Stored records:
• • • • •
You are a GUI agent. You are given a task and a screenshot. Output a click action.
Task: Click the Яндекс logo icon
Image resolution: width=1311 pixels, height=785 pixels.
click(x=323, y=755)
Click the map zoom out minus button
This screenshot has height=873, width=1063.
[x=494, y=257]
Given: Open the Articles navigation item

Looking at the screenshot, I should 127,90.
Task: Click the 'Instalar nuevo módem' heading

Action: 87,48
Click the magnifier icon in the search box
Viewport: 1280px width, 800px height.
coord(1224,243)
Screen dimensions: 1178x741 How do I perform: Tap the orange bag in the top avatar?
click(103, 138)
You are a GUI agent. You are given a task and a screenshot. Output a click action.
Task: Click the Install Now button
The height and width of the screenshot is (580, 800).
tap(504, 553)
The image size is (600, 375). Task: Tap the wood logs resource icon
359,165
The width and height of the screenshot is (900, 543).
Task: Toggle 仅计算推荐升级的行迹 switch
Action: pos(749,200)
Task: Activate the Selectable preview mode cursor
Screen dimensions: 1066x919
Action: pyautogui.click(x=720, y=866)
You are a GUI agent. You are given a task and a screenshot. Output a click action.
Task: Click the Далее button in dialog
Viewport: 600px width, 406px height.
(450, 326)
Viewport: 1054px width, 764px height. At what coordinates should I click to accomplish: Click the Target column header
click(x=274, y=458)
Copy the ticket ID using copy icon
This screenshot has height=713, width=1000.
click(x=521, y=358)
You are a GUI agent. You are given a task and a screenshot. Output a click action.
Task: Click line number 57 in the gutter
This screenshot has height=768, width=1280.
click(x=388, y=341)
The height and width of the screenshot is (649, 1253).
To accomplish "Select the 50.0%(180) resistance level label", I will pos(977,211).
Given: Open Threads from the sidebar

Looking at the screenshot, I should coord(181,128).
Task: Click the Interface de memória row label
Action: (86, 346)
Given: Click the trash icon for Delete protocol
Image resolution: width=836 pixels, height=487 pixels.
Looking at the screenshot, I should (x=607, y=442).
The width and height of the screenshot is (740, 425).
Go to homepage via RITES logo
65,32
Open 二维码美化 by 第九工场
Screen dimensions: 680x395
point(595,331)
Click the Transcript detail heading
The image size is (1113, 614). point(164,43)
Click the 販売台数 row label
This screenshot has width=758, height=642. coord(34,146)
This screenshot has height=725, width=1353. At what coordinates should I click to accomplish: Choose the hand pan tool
• • • • •
EXERCISE:
Would you return each entry exactly as it reads?

ANSWER TO THE EXERCISE:
You are a GUI agent. You are given a task and a screenshot. Output a click action.
Task: Click the Яндекс logo icon
Image resolution: width=1311 pixels, height=785 pixels.
click(x=323, y=755)
Click the map zoom out minus button
This screenshot has height=873, width=1063.
[x=494, y=257]
Given: Open the Articles navigation item

Looking at the screenshot, I should 127,90.
Task: Click the 'Instalar nuevo módem' heading

Action: 87,48
Click the magnifier icon in the search box
Viewport: 1280px width, 800px height.
coord(1224,243)
Screen dimensions: 1178x741 How do I perform: Tap the orange bag in the top avatar?
click(103, 138)
You are a GUI agent. You are given a task and a screenshot. Output a click action.
Task: Click the Install Now button
The height and width of the screenshot is (580, 800).
tap(504, 553)
The image size is (600, 375). Task: Tap the wood logs resource icon
359,165
The width and height of the screenshot is (900, 543).
Task: Toggle 仅计算推荐升级的行迹 switch
Action: pos(749,200)
Task: Activate the Selectable preview mode cursor
Screen dimensions: 1066x919
Action: pyautogui.click(x=720, y=866)
You are a GUI agent. You are given a task and a screenshot. Output a click action.
Task: Click the Далее button in dialog
Viewport: 600px width, 406px height.
(450, 326)
Viewport: 1054px width, 764px height. At what coordinates should I click to accomplish: Click the Target column header
click(x=274, y=458)
Copy the ticket ID using copy icon
This screenshot has height=713, width=1000.
click(x=521, y=358)
You are a GUI agent. You are given a task and a screenshot. Output a click action.
Task: Click line number 57 in the gutter
This screenshot has height=768, width=1280.
click(x=388, y=341)
The height and width of the screenshot is (649, 1253).
To accomplish "Select the 50.0%(180) resistance level label", I will pos(977,211).
Given: Open Threads from the sidebar

Looking at the screenshot, I should coord(181,128).
Task: Click the Interface de memória row label
Action: (86, 346)
Given: Click the trash icon for Delete protocol
Image resolution: width=836 pixels, height=487 pixels.
Looking at the screenshot, I should (x=607, y=442).
The width and height of the screenshot is (740, 425).
Go to homepage via RITES logo
65,32
Open 二维码美化 by 第九工场
Screen dimensions: 680x395
point(595,331)
Click the Transcript detail heading
The image size is (1113, 614). point(164,43)
Click the 販売台数 row label
This screenshot has width=758, height=642. coord(34,146)
This screenshot has height=725, width=1353. At what coordinates should I click to accomplish: Choose the hand pan tool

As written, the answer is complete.